WHAT THE TASK ASKS:
Please count how many lines of the records below contain the word "screenshot", matching case exactly, and give only that number.

MATERIAL FOR THIS TASK:
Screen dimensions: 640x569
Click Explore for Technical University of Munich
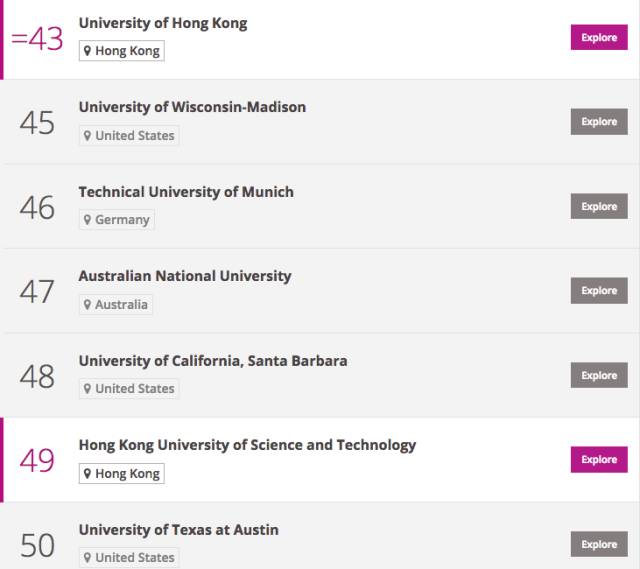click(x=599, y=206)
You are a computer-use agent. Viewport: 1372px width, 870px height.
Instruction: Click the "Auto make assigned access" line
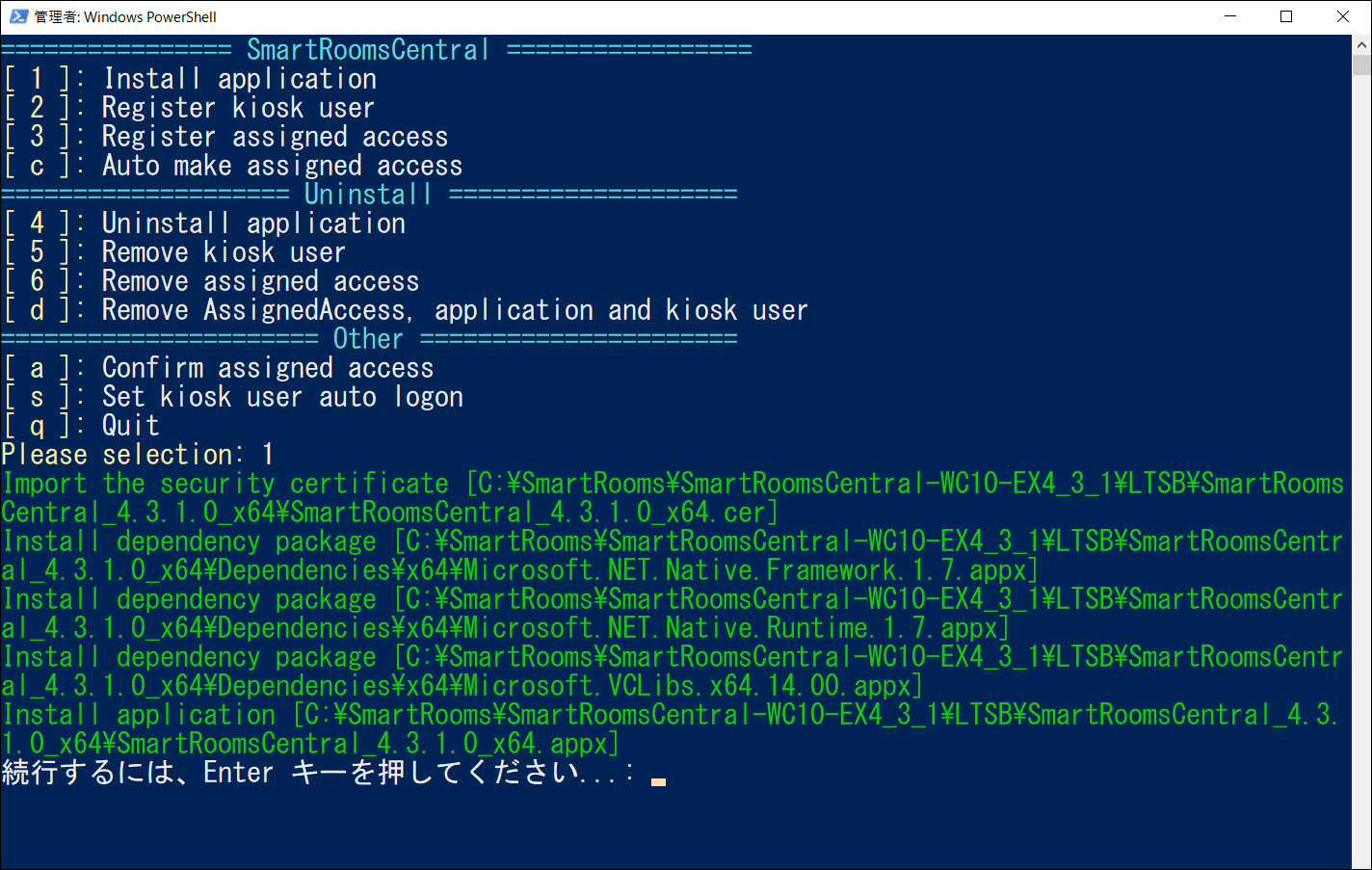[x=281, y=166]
---
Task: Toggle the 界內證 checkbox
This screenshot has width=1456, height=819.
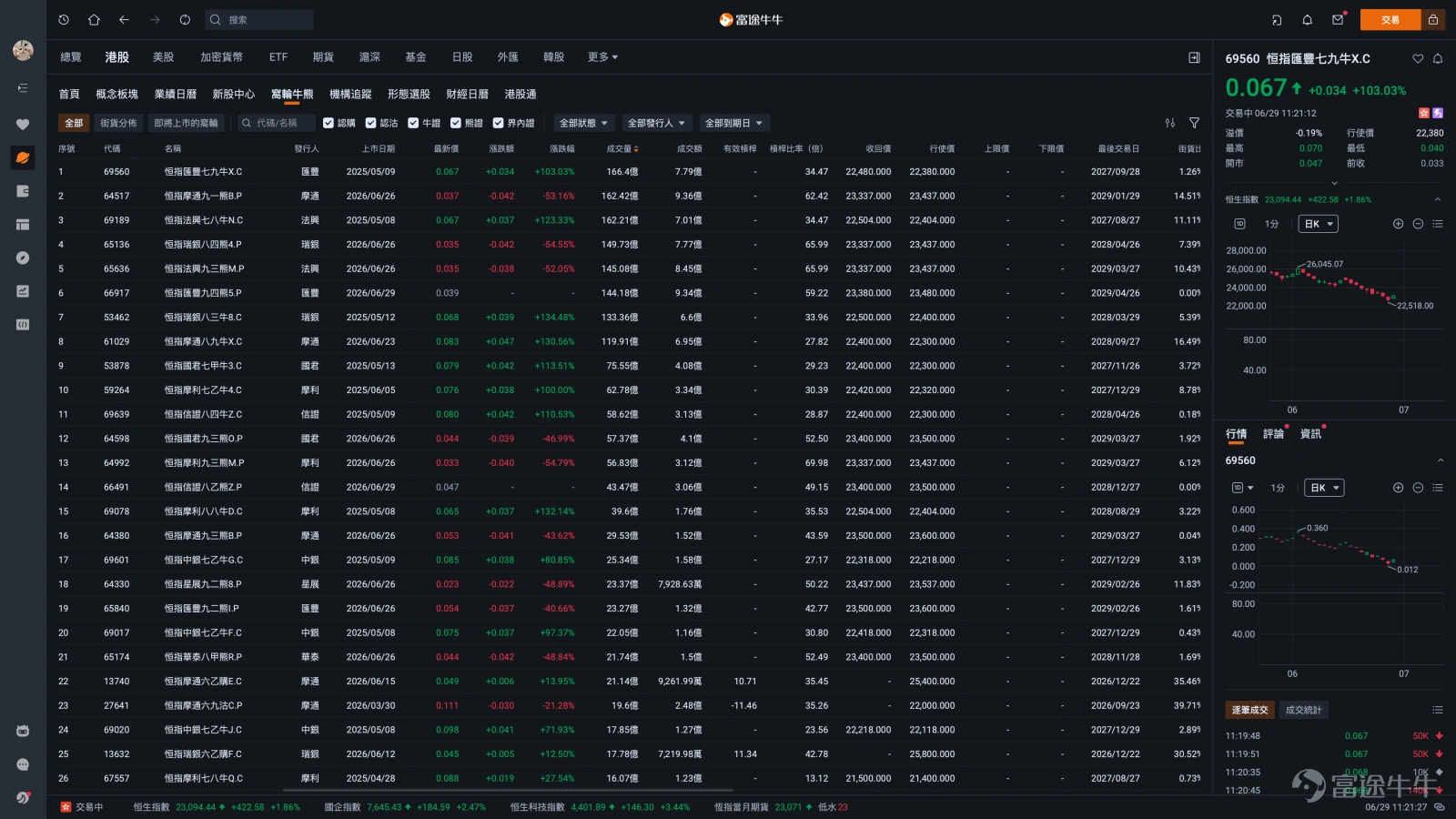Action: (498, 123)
...
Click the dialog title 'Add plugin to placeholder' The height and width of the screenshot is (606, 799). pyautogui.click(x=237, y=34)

REPLY:
2